Performance

This document lists TensorFlow Lite performance benchmarks when running well known models on some Android and iOS devices.

These performance benchmark numbers were generated with the Android TFLite benchmark binary and the iOS benchmark app.

Android performance benchmarks

For Android benchmarks, the CPU affinity is set to use big cores on the device to reduce variance (see details).
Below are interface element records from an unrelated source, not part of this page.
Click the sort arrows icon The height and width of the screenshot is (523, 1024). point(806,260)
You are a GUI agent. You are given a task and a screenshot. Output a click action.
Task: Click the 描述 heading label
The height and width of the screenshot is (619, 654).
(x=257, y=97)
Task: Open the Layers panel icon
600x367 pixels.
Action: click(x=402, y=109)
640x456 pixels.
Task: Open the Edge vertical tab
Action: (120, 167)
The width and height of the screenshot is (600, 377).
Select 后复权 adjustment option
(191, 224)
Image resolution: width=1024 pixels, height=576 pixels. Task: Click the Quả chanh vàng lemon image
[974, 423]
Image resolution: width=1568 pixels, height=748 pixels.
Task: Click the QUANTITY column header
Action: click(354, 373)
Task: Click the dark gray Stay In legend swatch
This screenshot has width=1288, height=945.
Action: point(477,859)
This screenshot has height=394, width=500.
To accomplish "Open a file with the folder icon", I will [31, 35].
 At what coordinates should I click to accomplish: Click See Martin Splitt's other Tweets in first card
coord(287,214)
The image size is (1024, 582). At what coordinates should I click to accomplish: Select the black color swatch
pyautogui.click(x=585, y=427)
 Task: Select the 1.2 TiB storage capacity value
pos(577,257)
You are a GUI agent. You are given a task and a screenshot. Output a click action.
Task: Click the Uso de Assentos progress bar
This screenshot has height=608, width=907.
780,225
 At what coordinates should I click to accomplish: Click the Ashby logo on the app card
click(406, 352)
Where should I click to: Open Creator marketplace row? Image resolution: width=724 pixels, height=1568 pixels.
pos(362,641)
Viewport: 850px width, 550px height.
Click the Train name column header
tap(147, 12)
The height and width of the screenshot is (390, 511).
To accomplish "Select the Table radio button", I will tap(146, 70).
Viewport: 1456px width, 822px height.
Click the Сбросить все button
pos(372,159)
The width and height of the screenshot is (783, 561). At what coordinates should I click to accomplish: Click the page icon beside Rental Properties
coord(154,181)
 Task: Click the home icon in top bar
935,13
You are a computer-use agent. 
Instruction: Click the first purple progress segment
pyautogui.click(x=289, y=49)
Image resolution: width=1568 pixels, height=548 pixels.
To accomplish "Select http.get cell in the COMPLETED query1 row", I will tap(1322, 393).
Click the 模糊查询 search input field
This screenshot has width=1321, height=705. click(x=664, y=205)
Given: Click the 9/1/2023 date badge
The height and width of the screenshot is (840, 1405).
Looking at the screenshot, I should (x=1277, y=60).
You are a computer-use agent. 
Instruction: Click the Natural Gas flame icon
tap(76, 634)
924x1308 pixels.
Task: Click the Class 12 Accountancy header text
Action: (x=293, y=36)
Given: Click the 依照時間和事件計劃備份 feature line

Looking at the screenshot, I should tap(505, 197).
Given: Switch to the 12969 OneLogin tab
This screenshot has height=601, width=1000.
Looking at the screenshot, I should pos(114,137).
It assumes that models were download and unzipped to the /data/local/tmp/tflite_models directory. The benchmark binary is built using these instructions and assumed in the /data/local/tmp directory.

To run the benchmark:

adb shell taskset ${CPU_MASK} /data/local/tmp/benchmark_model \
  --num_threads=1 \
  --graph=/data/local/tmp/tflite_models/${GRAPH} \
  --warmup_runs=1 \
  --num_runs=50 \
  --use_nnapi=false

Here, ${GRAPH} is the name of model and ${CPU_MASK} is the CPU affinity chosen according to the following table:

Device CPU_MASK
Pixel 2 f0
Pixel xl 0c
Model Name Device Mean inference time (std dev)
Mobilenet_1.0_224(float) Pixel 2 166.5 ms (2.6 ms)
Pixel xl 122.9 ms (1.8 ms)
Mobilenet_1.0_224 (quant) Pixel 2 69.5 ms (0.9 ms)
Pixel xl 78.9 ms (2.2 ms)
NASNet mobile Pixel 2 273.8 ms (3.5 ms)
Pixel xl 210.8 ms (4.2 ms)
SqueezeNet Pixel 2 234.0 ms (2.1 ms)
Pixel xl 158.0 ms (2.1 ms)
Inception_ResNet_V2 Pixel 2 2846.0 ms (15.0 ms)
Pixel xl 1973.0 ms (15.0 ms)
Inception_V4 Pixel 2 3180.0 ms (11.7 ms)
Pixel xl 2262.0 ms (21.0 ms)

iOS benchmarks

To run iOS benchmarks, the benchmark app was modified to include the appropriate model and benchmark_params.json was modified to set num_threads to 1.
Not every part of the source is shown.